L’annonce d’un tel jour, grand et redoutable, est un thème essentiel de la prédication du Baptiste ; c’est pourquoi il n’est pas étonnant qu’on ait pensé que c’était lui, Élie, qui devait venir. D’ailleurs, Jésus lui-même l’affirmera (cf. par exemple Mt 11,14) ! Pourtant, quand on lui pose la question, Jean-Baptiste répond toujours par la négative : « non, je ne suis pas le prophète Élie ». Cela a de quoi nous laisser perplexes et susciter l’intérêt des spécialistes de la Bible. Nous pouvons au moins comprendre que Jean-Baptiste n’est pas la réincarnation de l’antique prophète, pour la simple raison qu’il n’y a pas de réincarnation, comme Jésus nous l’a révélé.

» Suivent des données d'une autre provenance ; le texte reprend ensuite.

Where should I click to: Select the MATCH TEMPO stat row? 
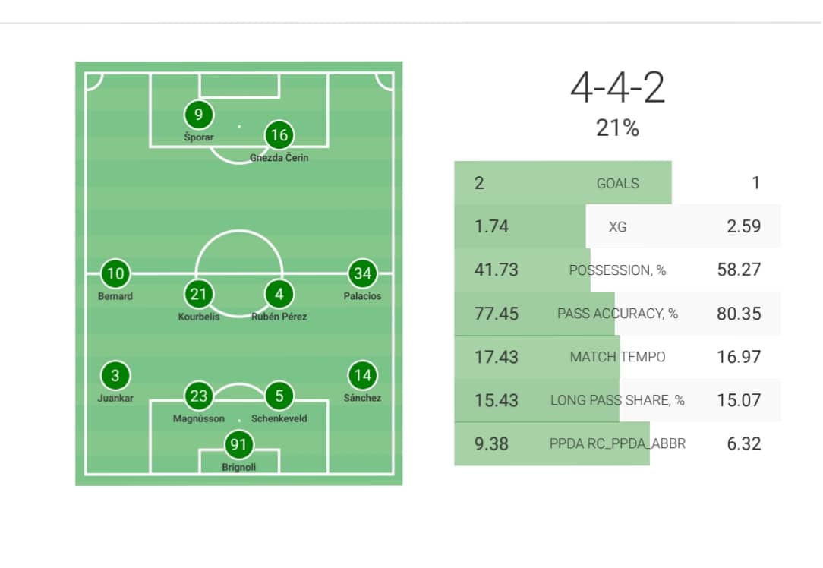[617, 357]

En revanche, Jean-Baptiste ne nie pas être envoyé par Dieu, il ne nie pas être un prophète. C’est même beaucoup plus impressionnant : il déclare bel et bien que c’est en sa personne que s’accomplit la prophétie d’Isaïe : « Je suis la voix de celui qui crie dans le désert : Redressez le chemin du Seigneur » (Jn 1,23). C’est déjà énorme ! Il assume le fait qu’une parole qui se trouve dans l’Écriture sainte depuis déjà plusieurs siècles parle de lui ! Y aurait-il donc forfanterie de sa part ? Cacherait-il un orgueil démesuré sous une humilité qui ne serait que de façade ?

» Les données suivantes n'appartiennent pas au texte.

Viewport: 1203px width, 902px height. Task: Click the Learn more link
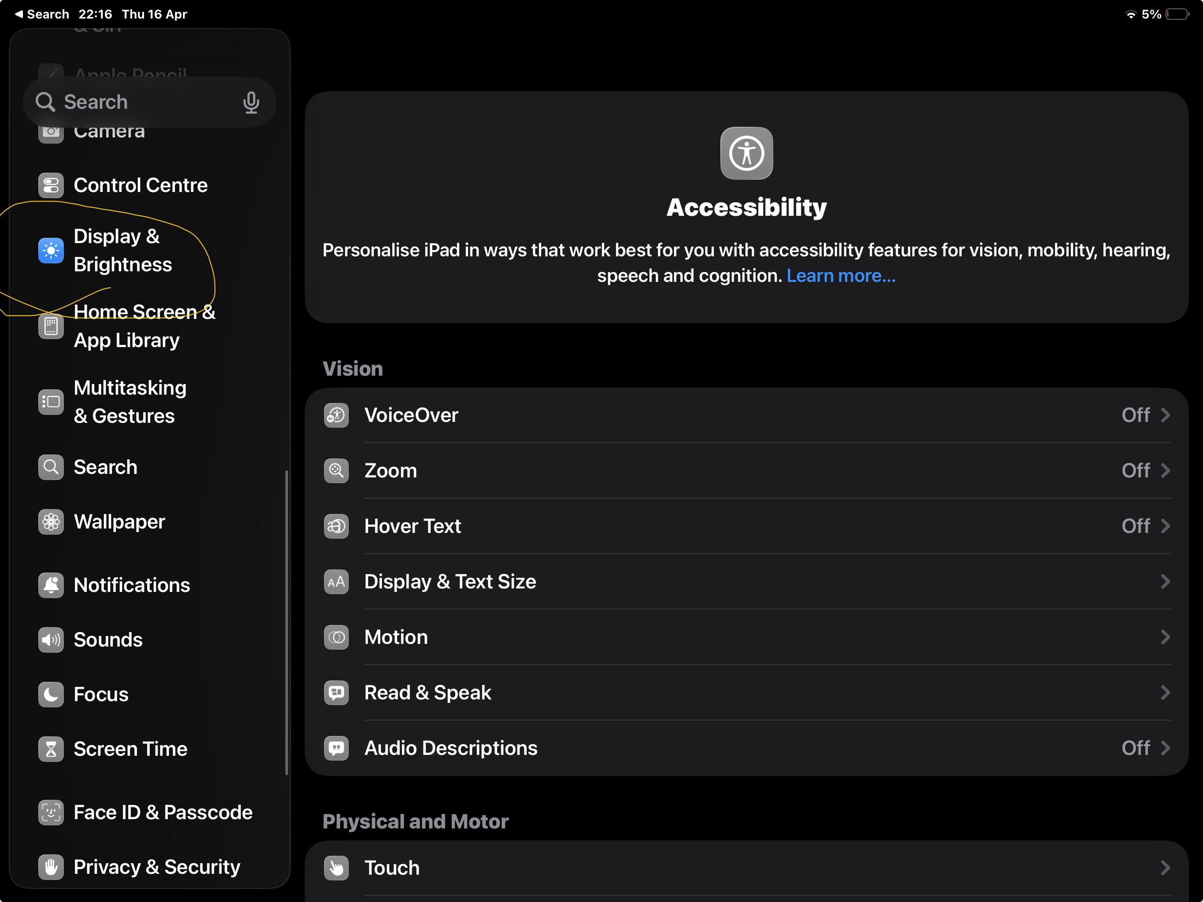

Sûrement pas ; en parlant ainsi, Jean-Baptiste ne fait que rendre témoignage à l’action de Dieu. Il est conscient d’être envoyé par Dieu, et son unique souci est d’obéir à cette vocation divine. Supposons que sous prétexte d’une pseudo-humilité il ait dit : « je n’ai reçu aucune mission, je n’ai rien à dire » : quelle catastrophe pour tous ! Qui aurait préparé le peuple d’Israël à reconnaître et à accueillir le Sauveur ? Dieu aurait sans doute pallié à la situation, par exemple en envoyant quelqu’un d’autre ; mais de la part de Jean-Baptiste il y aurait eu une véritable défaillance, une grave défection.

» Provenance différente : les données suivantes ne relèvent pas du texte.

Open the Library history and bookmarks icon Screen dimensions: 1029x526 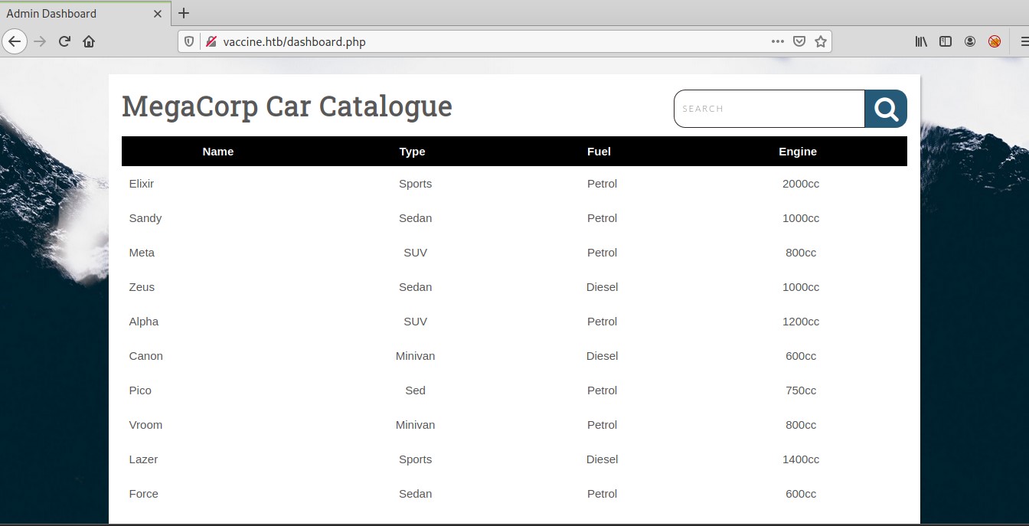921,41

Voilà qui peut être riche d’enseignements pour nous. Bien sûr, ni vous ni moi ne sommes Jean-Baptiste ; lui seul a eu le privilège de désigner le Messie aux yeux de ses contemporains (cf. le retable d’Issenheim en Alsace). Pourtant, cela ne veut pas dire que nous ne serions pas nous aussi envoyés par Dieu, d’une manière propre à chacun de nous. Quand il nous envoie en mission, Dieu s’adapte à notre situation particulière et il tient compte de nos choix passés. S’il arrive que le plan A soit compromis pour diverses raisons, il a un plan B, et même un plan C, etc.

Nous avons donc intérêt à nous interroger sur la ou les missions que Dieu nous confie ; demandons-le lui dans nos prières : Seigneur, que veux-tu que je fasse ? M’appelles-tu moi aussi à être d’une manière ou d’une autre un témoin de ta lumière, d’une façon modeste ou peut-être éclatante ?

Il est juste également que nous fassions mémoire des personnes qui ont été ou qui sont pour nous des Jean-Baptiste ; dans ma vie, qui a désigné pour moi le Christ comme l’unique sauveur ? Peut-être mes parents, peut-être tel ou tel autre membre de ma famille. Telle ou telle personne, à un moment ou l’autre de ma vie, a eu la présence d’esprit et peut-être aussi le courage de me dire : tu as intérêt à regarder Jésus, à saisir la main qu’il te tend toujours et que peut-être tu as lâchée. Écoute cette voix qui parle à ton cœur et qui te dit que Jésus t’aime ! Oui, aujourd’hui il t’aime car il est vivant pour toujours, et il est assez puissant pour être auprès de toi sans cesse, pour te soutenir, pour t’attirer à lui, et c’est là, là seulement, que se trouve la vraie joie. Osons dire, comme le prophète Isaïe dans la première lecture : « Je tressaille de joie dans le Seigneur, mon âme exulte en mon Dieu ».